――そうなると、海はほとんど深海と言ってもいいぐらいですね。
猿渡博士そういうことですね。
■「チョウチンアンコウ」の面白い話
――猿渡先生のご専門で大きな発見があったということですが?
猿渡博士「ミツクリエナガチョウチンアンコウ」が網にかかりましてね。それが素晴らく状態のいいもので、そこで大きな発見がありました。
――どんなことでしょうか。
猿渡博士チョウチンアンコウの仲間は、メスの個体が大きくて、オスの個体が極端に小さいというのをご存じですか?

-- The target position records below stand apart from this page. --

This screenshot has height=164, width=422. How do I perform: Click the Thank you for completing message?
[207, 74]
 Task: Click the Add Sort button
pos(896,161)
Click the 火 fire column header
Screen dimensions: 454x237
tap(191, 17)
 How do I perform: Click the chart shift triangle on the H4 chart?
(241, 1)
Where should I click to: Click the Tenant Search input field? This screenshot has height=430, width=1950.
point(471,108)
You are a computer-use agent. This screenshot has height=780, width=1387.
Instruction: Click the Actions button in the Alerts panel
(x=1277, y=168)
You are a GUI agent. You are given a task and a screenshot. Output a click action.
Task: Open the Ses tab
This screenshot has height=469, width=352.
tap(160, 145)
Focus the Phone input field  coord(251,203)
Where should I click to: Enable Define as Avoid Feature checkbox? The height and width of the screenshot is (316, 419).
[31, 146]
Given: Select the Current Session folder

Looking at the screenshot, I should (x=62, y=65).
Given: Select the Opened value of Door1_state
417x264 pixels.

――はい。聞いたことがあります。交尾のためにメスの体に寄生して、そのうちメスに吸収されるという話を聞いたことがあります。
猿渡博士ところがですね、私が発見したこのミツクリエナガチョウチンアンコウですが、メスで体長が316.5ミリメートルもある大きなものなんですが、体表に小さなオスが8匹も寄生していたんです。
――えっ。そんなに数が付くものなんですか?
猿渡博士しかもですね、メスに吸収されるといった状態ではなかったんです。「腹鰭」(はらびれ)など、オスの鰭(ひれ)もきちんと確認できましたし。メスの体内に同化されるような様子も見られませんでした。